I cannot resist the temptation to take advantage of the opportunity, Professor Morton, to ask you whether you have seen some of the things that have been written recently, some research or perhaps old documents that have come to light concerning Sir Wilfrid Laurier's early writings, I think before he went into politics. These writings suggest strongly that before he went into federal politics he was what we would call today a separatist. Have you looked at that? There have been some articles in the news within the last several months.

Mr. Morton: Would that mine enemy had writ a book.

Yes, he had many views. He was a young radical. I notice one of your cabinet colleagues suddenly becoming an old radical visiting Quebec City. Obviously, Wilfrid Laurier started off at a younger age. He became, perhaps, more constrained, although I think in his last years he was enormously deceived by the country that had grown up, on both sides, both those who were opposed to Canada as it was developing and those who were opposed to Quebec and its place in Canada. When you look at their lives as a whole, you will find plenty of instructive example of just being there.

What strikes me is how much they grew and how much their times tolerated their growth and their evolution. Remember in 1885 at the Champ de Mars in Montreal Laurier saying that if he had been on the banks of the Saskatchewan he, too, would have carried his musket against the government on behalf of the Métis. That phrase was recalled and thrown in his face often in the ensuing years of politics. It cost him something. At the same time, however, it was immensely instructive to many other people who would never have given the time of day to that point of view if a prominent national leader had not expressed it.

Macdonald, too, was someone who brought an immense amount of shrewdness and vision into politics, as well as a lot of pretty low cunning. I think both qualities may be necessary to get on with the business of state.

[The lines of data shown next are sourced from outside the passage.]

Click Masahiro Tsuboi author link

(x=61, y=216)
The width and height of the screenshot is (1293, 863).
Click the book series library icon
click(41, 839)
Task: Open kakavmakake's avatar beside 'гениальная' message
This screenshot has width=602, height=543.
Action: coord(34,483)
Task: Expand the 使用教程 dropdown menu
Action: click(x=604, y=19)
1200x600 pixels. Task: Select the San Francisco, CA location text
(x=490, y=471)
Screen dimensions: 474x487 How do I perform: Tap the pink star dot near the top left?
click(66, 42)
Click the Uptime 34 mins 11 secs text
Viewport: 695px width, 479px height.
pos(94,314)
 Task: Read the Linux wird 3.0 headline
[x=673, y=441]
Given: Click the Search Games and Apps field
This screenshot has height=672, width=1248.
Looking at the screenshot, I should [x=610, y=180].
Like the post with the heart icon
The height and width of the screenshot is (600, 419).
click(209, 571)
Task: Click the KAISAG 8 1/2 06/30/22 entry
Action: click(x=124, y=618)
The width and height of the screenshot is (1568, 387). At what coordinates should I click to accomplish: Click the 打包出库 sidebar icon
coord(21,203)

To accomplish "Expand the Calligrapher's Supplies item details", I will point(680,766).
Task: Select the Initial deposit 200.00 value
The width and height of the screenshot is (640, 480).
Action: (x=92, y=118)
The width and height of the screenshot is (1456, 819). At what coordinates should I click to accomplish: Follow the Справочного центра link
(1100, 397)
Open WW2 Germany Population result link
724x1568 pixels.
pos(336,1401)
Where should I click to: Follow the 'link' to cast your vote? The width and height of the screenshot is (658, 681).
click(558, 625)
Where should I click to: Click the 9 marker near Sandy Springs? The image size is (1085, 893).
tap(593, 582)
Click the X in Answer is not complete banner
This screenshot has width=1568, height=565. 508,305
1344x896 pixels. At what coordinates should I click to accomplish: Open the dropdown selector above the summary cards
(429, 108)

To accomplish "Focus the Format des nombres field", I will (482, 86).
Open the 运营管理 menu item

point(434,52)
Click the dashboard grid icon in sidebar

As I said, to me, their essence is not that they are whited sepulchres of absolute political correctness of every kind but that they are subjects worthy of study, which I think will make those who study them grow in their understanding. That is my case.

Senator Roche: Mr. Chairman, I cannot resist on this first occasion that I have met Professor Morton, personally or publicly, to thank him for the enrichment that he has provided our society - in particular, my students - in his works. I use his works. His short history of Canada is an exemplary matter to encompass so many strands that make up our country. Thus, I thank you, Professor Morton.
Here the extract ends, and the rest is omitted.